# Eerie Soldier Ghost Photograph



## Fogey (Aug 27, 2005)

'This intriguing photo, taken in 1919, was first published in 1975 by Sir Victor Goddard, a retired R.A.F. officer. The photo is a group portrait of Goddard's squadron, which had served in World War I aboard _HMS Daedalus_. (Click the photo at left to see the entire photograph.) An extra ghostly face appears in the photo. In back of the airman positioned on the top row, fourth from the left, can clearly be seen the face of another man.

_It is said to be the face of Freddy Jackson, an air mechanic who had been accidentally killed by an airplane propeller two days earlier. His funeral had taken place on the day this photograph was snapped._

Members of the squadron easily recognized the face as Jackson's. It has been suggested that Jackson, unaware of his death, decided to show up for the group photo.


----------



## LabelKing (Sep 3, 2002)

Perhaps this was simply an error on the printer's part. That is, a slight double exposure?

*'The kind of acting I used to enjoy no longer exists because your prime consideration is the budget, running time, the cost - and whether they'll understand it in Milwaukee.'*

*Dirk Bogarde*


----------



## rojo (Apr 29, 2004)

Is there any corroboration, or does it all rest on Goddard's statements, 56 years after the fact? Goddard also once claimed to have flown an airplane four years into the future and then back again. He is also credited with coining the term UFOlogy.

Are there any official records of the existence of this Freddy Jackson, or of the date and circumstances of his death? Supposedly "Members of the squadron easily recognized the face as Jackson's": but is that according to Goddard, or is there another squad member to support him?

Also the enlargement doesn't appear to match the group portrait exactly. The area to the right of Jackson's face is lighter in the enlargement, but darker in the group photo, which suggests perhaps some darkroom trickery.


----------



## Fogey (Aug 27, 2005)

> quote:_Originally posted by rojo_
> 
> Is there any corroboration, or does it all rest on Goddard's statements, 56 years after the fact? Goddard also once claimed to have flown an airplane four years into the future and then back again. He is also credited with coining the term UFOlogy.
> 
> Are there any official records of the existence of this Freddy Jackson, or of the date and circumstances of his death? Supposedly "Members of the squadron easily recognized the face as Jackson's": but is that according to Goddard, or is there another squad member to support him?


Information on Sir Victor: https://www.kcl.ac.uk/lhcma/locreg/GODDARD1.shtml


----------



## Mr. Di Liberti (Jan 24, 2006)

> quote:_Originally posted by LabelKing_
> 
> Perhaps this was simply an error on the printer's part. That is, a slight double exposure?
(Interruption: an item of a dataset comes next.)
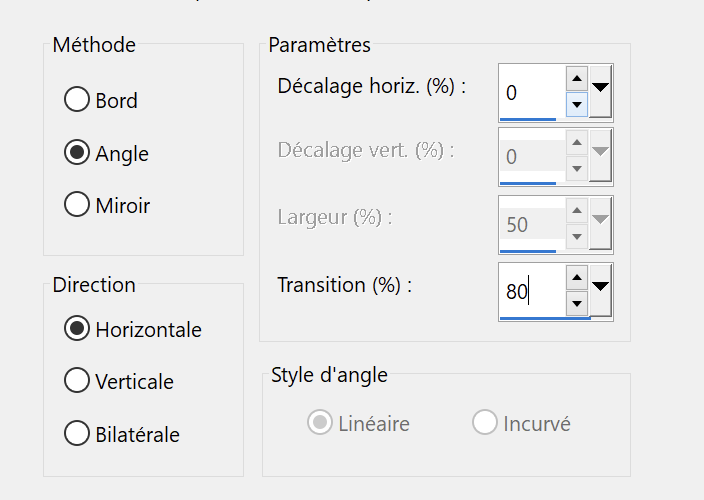Choose the Miroir method radio button
The image size is (704, 500).
(77, 205)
Not likely. A double exposure on the part of the printer, would require that he or she change negatives while printing the picuture.
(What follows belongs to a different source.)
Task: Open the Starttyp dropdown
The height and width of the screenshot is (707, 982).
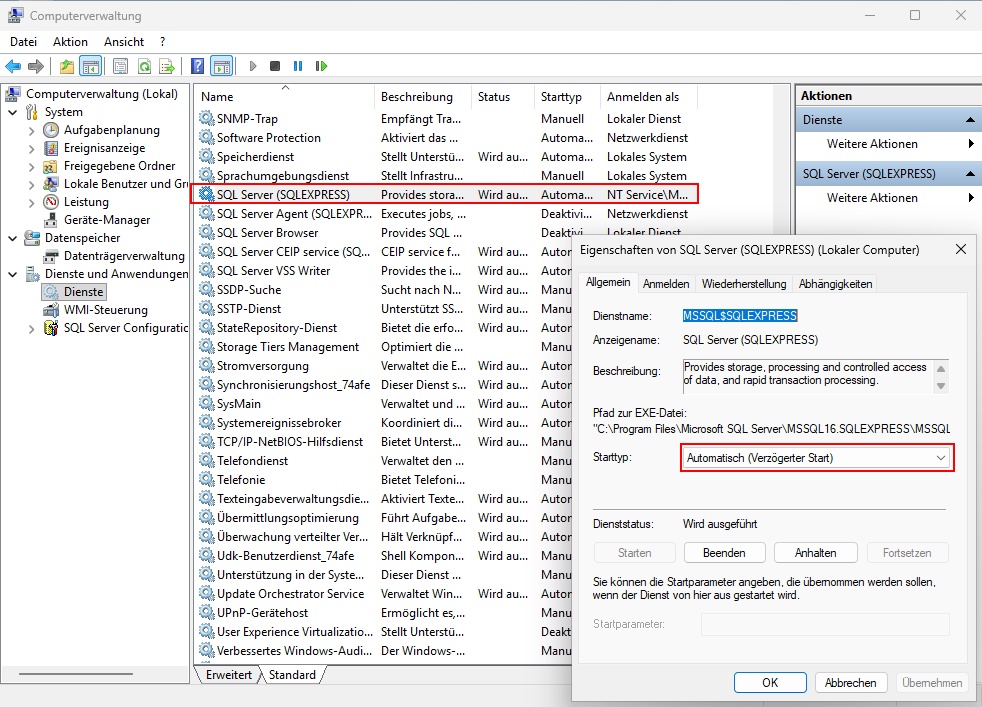Action: [816, 457]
As to time travel, 500 years ago everyone knew the earth was flat.

Anthony

Courtesy is as much a mark of a gentleman as courage ~ Theodore Roosevelt


----------



## rojo (Apr 29, 2004)

I never questioned whether Goddard actually served in the Royal Air Force. I question whether anyone else really identified the partly obscured face as belonging to Freddy Jackson, whether it can be documented that Freddy Jackson existed, held the job attributed to him, and died as described -- or if we simply have to take Goddard's word for all of it.

Goddard is highly regarded by members of the tinfoil hat crowd, which makes me suspicious.


----------



## Fogey (Aug 27, 2005)

> quote:_Originally posted by rojo_
> 
> I never questioned whether Goddard actually served in the Royal Air Force. I question whether anyone else really identified the partly obscured face as belonging to Freddy Jackson, whether it can be documented that Freddy Jackson existed, held the job attributed to him, and died as described -- or if we simply have to take Goddard's word for all of it.
> 
> Goddard is highly regarded by members of the tinfoil hat crowd, which makes me suspicious.


It would be interesting to research Mr Jackson. Why do you say that Sir Victor is part of the 'tin-foil hat' crowd? That seems a rather pejorative way to describe an officer and a gentleman.


----------



## globetrotter (Dec 30, 2004)

last year the met had an exhibit of photos from the 19th and early 20th century of "ghosts" - apperently there were a lot of people who put together ghost photos back when the majority of the population didn't understand how photographs and development worked. 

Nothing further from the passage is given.